Cue cycle of psyching self out.
- My characters and everything that occurs in my story are dumb.
- The stakes aren’t high enough. None of it is believable.
- This has been done before, probably better, so why bother?
- Oh god, all of my friends and acquaintances will read this and judge me. (It’s always the issue of people I know. Why is it so much harder than strangers?)
- Considering that, maybe I should just go find a regular job.
- Except working in an office setting kind of makes me want to stab myself in the eye.
- Screw it, this is what I love doing and it’s worth doing for that reason alone!
- Maybe I should try another plot. Or genre.
- (Spend the afternoon creating a new plot. In another genre.)

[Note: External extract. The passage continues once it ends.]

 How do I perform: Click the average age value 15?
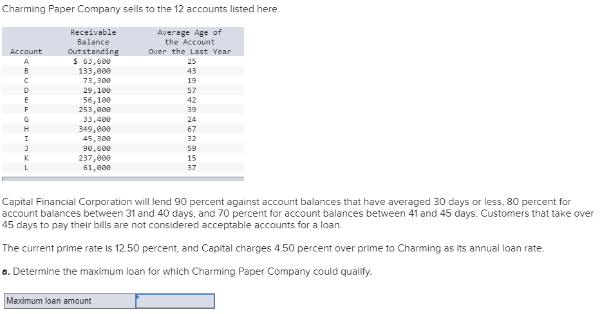[x=191, y=158]
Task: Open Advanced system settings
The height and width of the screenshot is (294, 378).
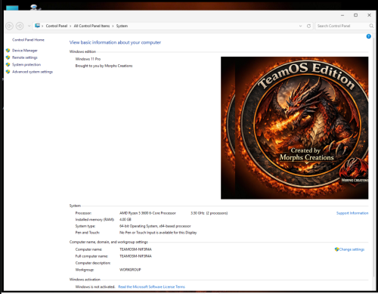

- No! I’ve invested too much in what I’ve already got to give it up.
Deep down, I know I can do this. Deep down, I see a life for myself where I make this work, and I love it. I can’t imagine anything better. I examine my life in retrospect, the turns I’ve taken that didn’t always make sense, and I can see now how they’ve brought me here. I suppose this would qualify as my dream, though I’ve never thought of it in such terms. There is beauty in language, in crafting a sentence that is just so. Put simply, when all the other voices quiet down, when I forget all the advice I’ve received, when I find that place where self-doubt can’t touch me, there is real joy.
And it’s within my reach. Time to buck up and take it.
Not to mention, I’m a little in love with the cover I designed (if I’m allowed to say so), and I can’t use it until the book is actually, you know, complete. Details (sigh).